| 操作说明 |
将文本摘录中从“CPUFREQ_CREATE_POLICY===>cpufreq_online”开始、到“CPUFREQ_POSTCHANGE 完成调整后的通知。”结束的部分重新写出，并把其中的“调整”换成“修改”。

| 文本摘录 |
________________________________________

CPUFREQ_CREATE_POLICY===>cpufreq_online
CPUFREQ_REMOVE_POLICY====>cpufreq_policy_free

transition通知链用于在驱动实施调整cpu的频率时，用于通知相关的注册者。每次调整频率时，该通知会发出两次通知事件：

CPUFREQ_PRECHANGE 调整前的通知。
CPUFREQ_POSTCHANGE 完成调整后的通知。

对应结构体
SRCU_NOTIFIER_HEAD_STATIC(cpufreq_transition_notifier_list);
static BLOCKING_NOTIFIER_HEAD(cpufreq_policy_notifier_list);

(4)cpufreq_add_dev_interface
创建sys节点，/sys/device/system/cpu/cpufreq/policyx目录下的一些可选属性，包括

driver提供一些额外的sysfs attribute（需要驱动支持，cpufreq_driver->attr）
cpuinfo_cur_freq：cpu当前运行频率（需要驱动支持cpufreq_driver->get）
scaling_cur_freq：policy当前设置的运行频率（必定创建）
bios_limit：硬件限制（需要驱动支持cpufreq_driver->bios_limit）

(5)CONFIG_CPU_FREQ_STAT功能
记录每个CPU在policy中各个频率的时间,单位为 jiffies，对应节点如下

root@kylin-cp302l2:/sys/devices/system/cpu/cpu0/cpufreq/stats# cat time_in_state 
2000000 5582
1750000 38
1500000 33
1250000 186
1000000 955
750000 2147

在这里插入图片描述

当cpufreq policy频率改变完成时，cpufreq driver通过cpufreq_freq_transition_end->cpufreq_notify_transition(CPUFREQ_POSTCHANGE)发出通知，最终cpufreq_stats模块cpufreq_stats_record_transition函数记录切换到哪一个目标频点并更新对应的时间。

________________________________________

| 给定信息 |

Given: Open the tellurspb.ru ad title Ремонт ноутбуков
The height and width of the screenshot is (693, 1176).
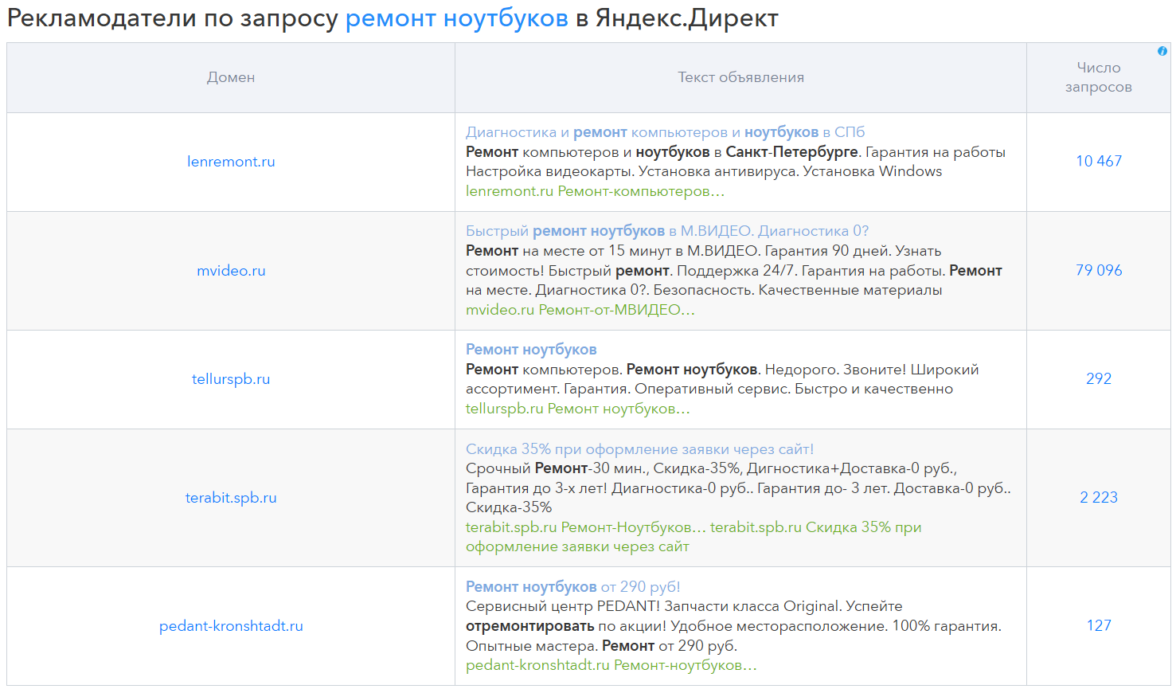Looking at the screenshot, I should click(531, 349).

________________________________________

| 最终结果 |
CPUFREQ_CREATE_POLICY===>cpufreq_online
CPUFREQ_REMOVE_POLICY====>cpufreq_policy_free

transition通知链用于在驱动实施修改cpu的频率时，用于通知相关的注册者。每次修改频率时，该通知会发出两次通知事件：

CPUFREQ_PRECHANGE 修改前的通知。
CPUFREQ_POSTCHANGE 完成修改后的通知。